August 9, 2005

Disengaging Mr. Netanyahu

Benjamin Netanyahu did both Israelis and Palestinians a favor on Sunday when, in typically melodramatic fashion, he abruptly resigned from his cabinet post to protest Prime Minister Ariel Sharon's plan to withdraw Israeli settlements from the Gaza Strip.

Mr. Netanyahu performed well during the more than two years he served as finance minister. He ushered in free-market reforms that aided local businesses, calmed foreign investors' fears, cut welfare benefits and helped lift the country out of a recession. But the Israeli economy needs a restrained, orderly pullout from Gaza a whole lot more than it needs reduced welfare benefits, and neither the Israelis nor the Palestinians have needed Mr. Netanyahu's political grandstanding as a cabinet member opposing the Gaza withdrawal.

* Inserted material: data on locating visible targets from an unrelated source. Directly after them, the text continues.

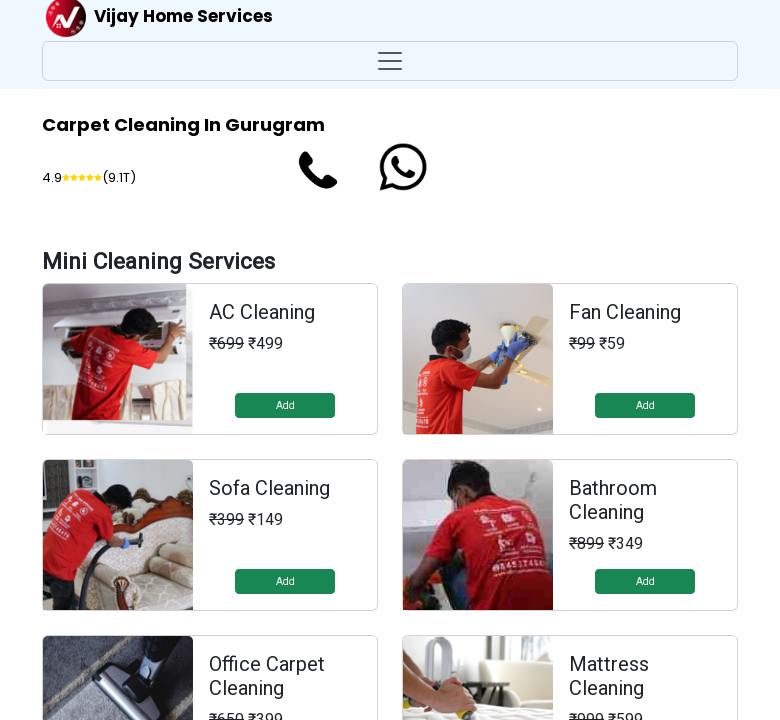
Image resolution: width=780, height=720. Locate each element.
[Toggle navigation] (390, 61)
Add (285, 405)
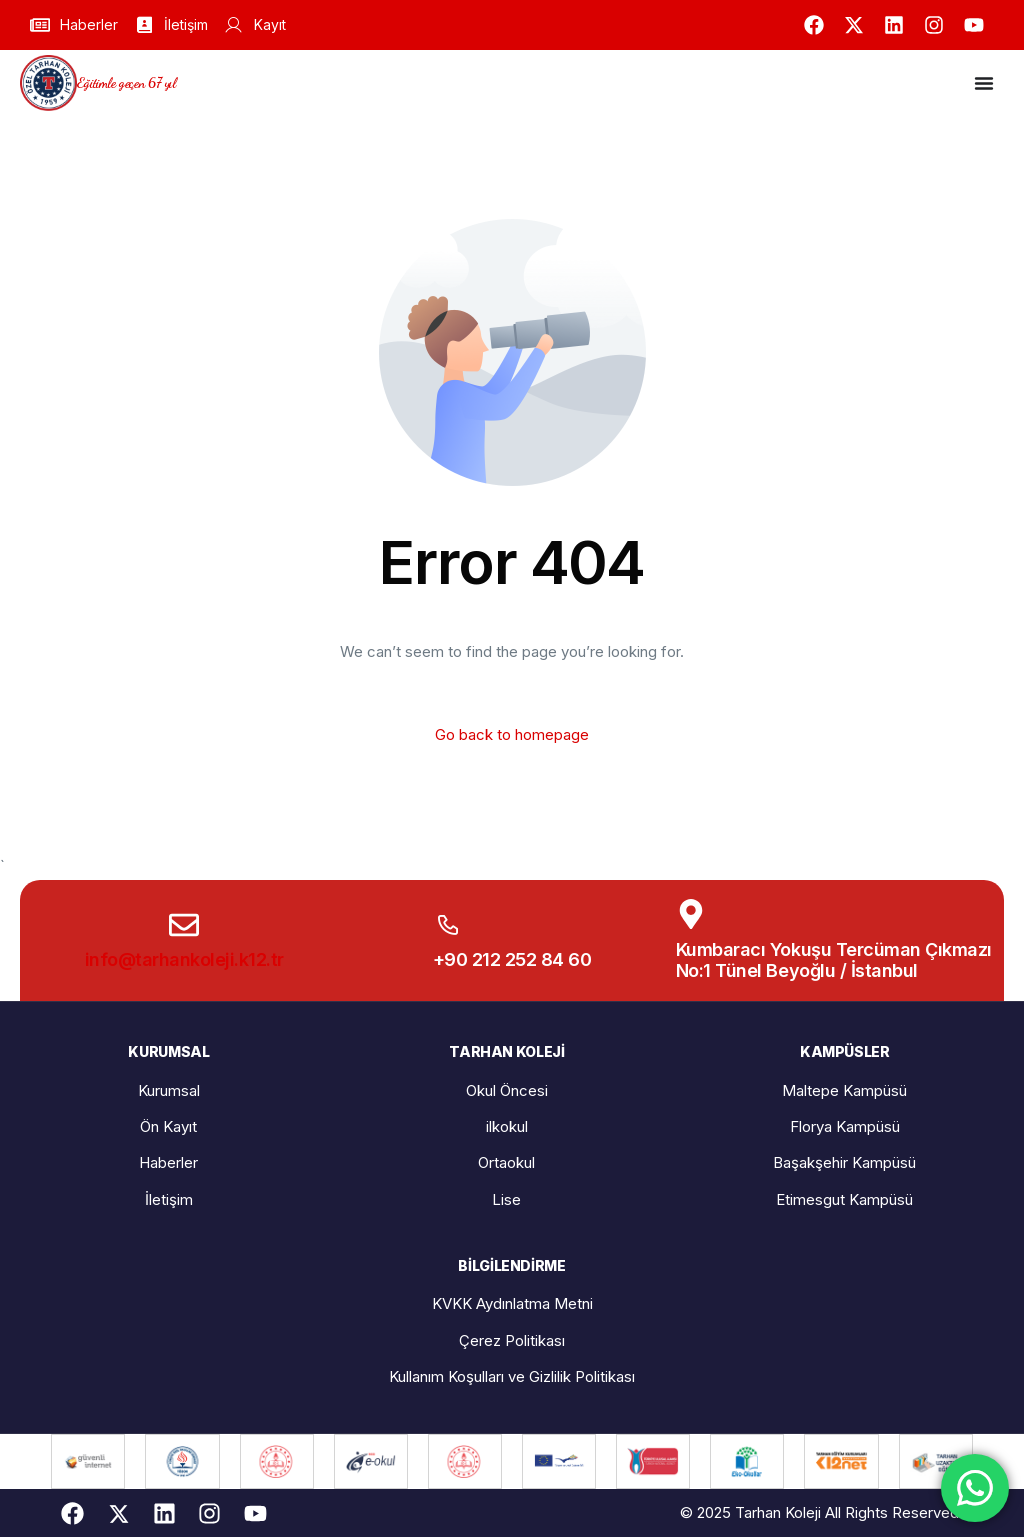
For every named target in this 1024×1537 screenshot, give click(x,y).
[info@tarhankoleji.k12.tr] (184, 925)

Mr. Netanyahu, apparently preparing to face off against Mr. Sharon soon for the leadership of the Likud Party, said he had to resign as finance minister because of his concerns about Israel's security. He has certainly done all he can to fan Israelis' fears with fiery speeches warning that Gaza could become a base for radical Islamic terrorists. In resigning from his post, Mr. Netanyahu is making the political calculation that he can cordon off the far-right wing of Likud from Mr. Sharon, and then manage to look prescient if the Gaza pullout is a disaster.

That kind of negative wish fulfillment is hardly what this troubled area needs. Mr. Sharon should be congratulated for standing firm and proceeding with the Gaza pullout. He's bowing to a demographic reality and a realistic understanding that it makes no sense for Israel to spend the political, economic and emotional capital that it takes to keep defending a handful of Jewish settlers in an overwhelmingly Palestinian territory.

It's a pity Mr. Netanyahu is still refusing to acknowledge that reality himself.